* Records for this exercise *

=== Section Start ===

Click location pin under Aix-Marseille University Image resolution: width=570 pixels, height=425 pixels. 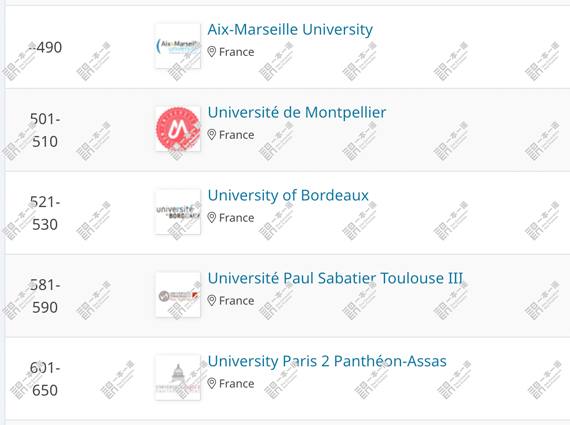tap(212, 52)
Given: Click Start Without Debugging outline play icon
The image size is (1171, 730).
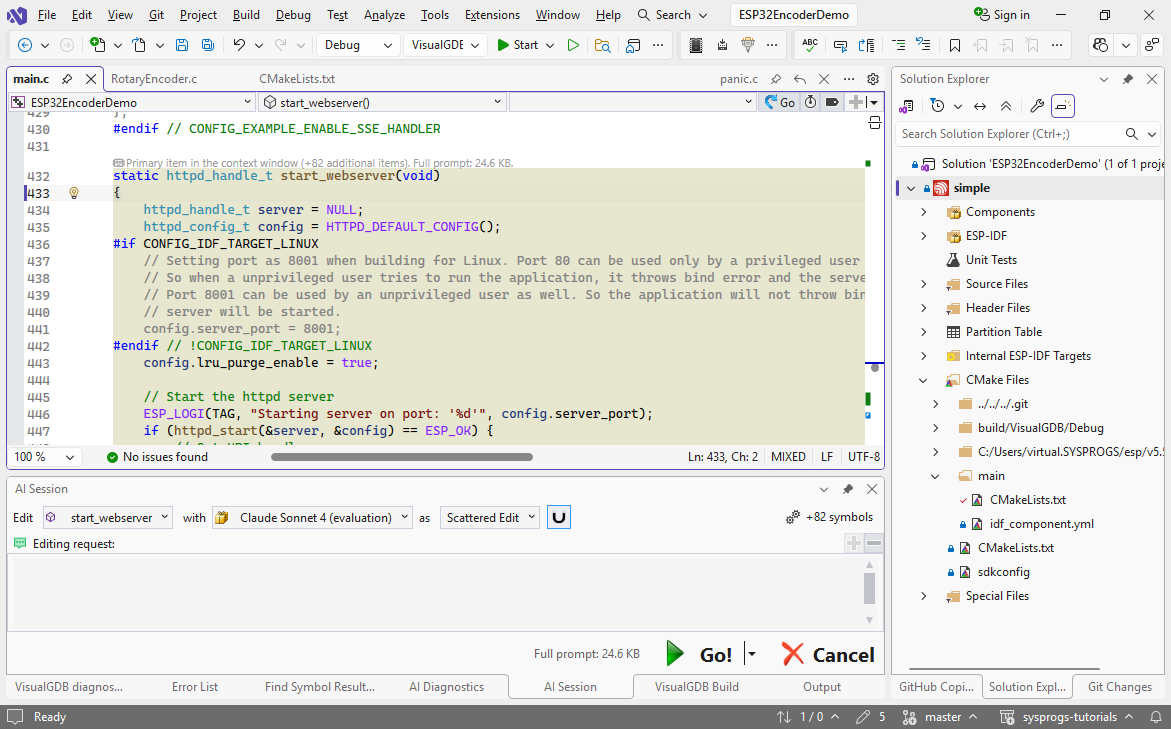Looking at the screenshot, I should tap(573, 45).
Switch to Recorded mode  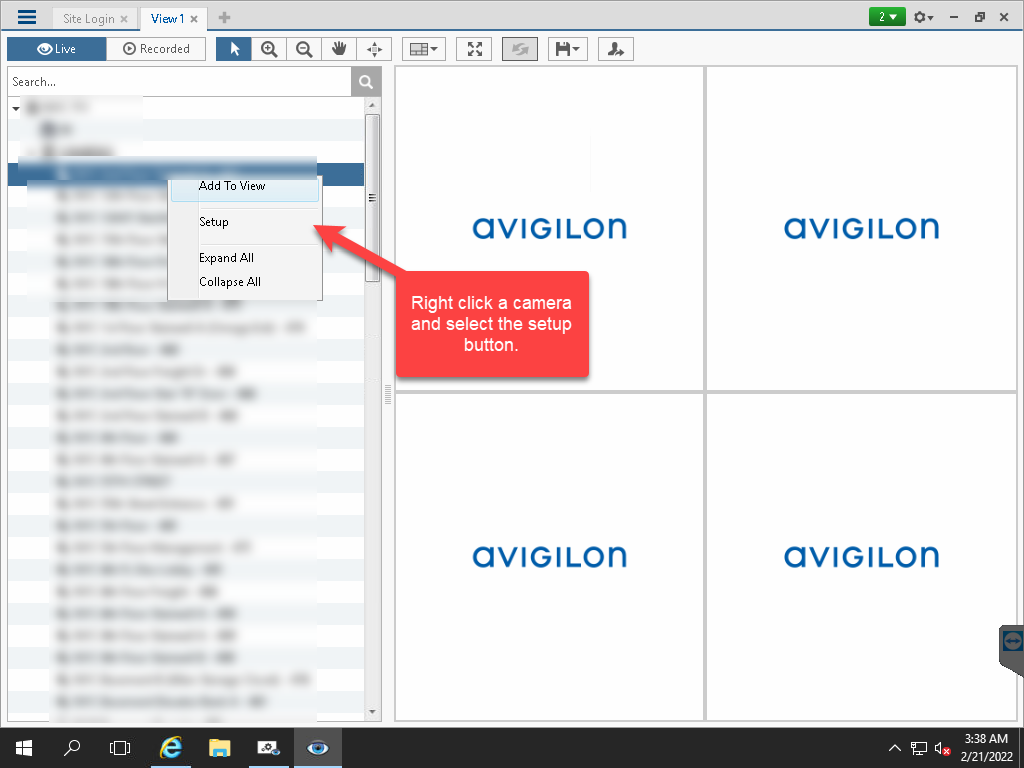(156, 48)
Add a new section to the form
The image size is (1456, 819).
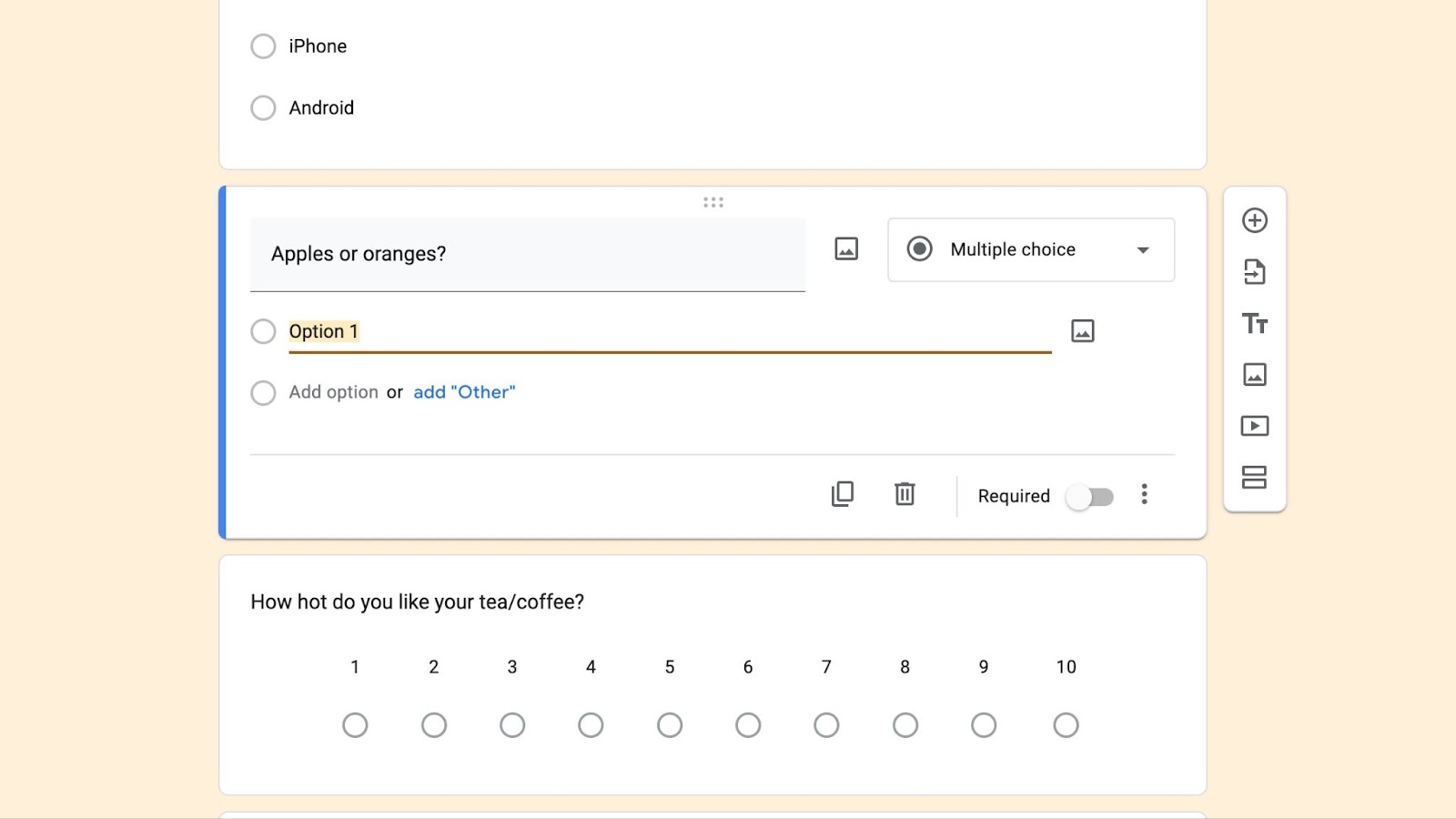point(1255,477)
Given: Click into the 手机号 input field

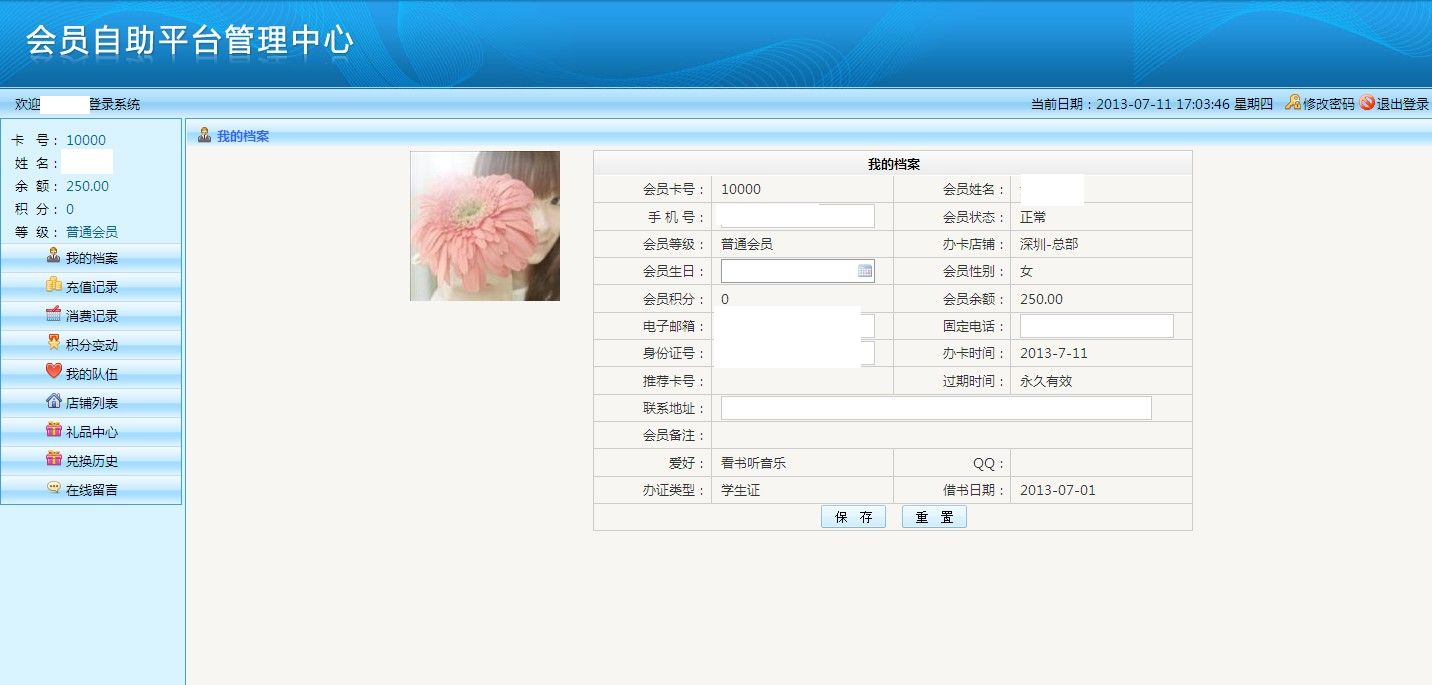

=== Section End ===

* Task *
Please show every line of the material that contains the string "Given".

* Solved exercise *
Given: Click Start Without Debugging outline play icon
Given: Click into the 手机号 input field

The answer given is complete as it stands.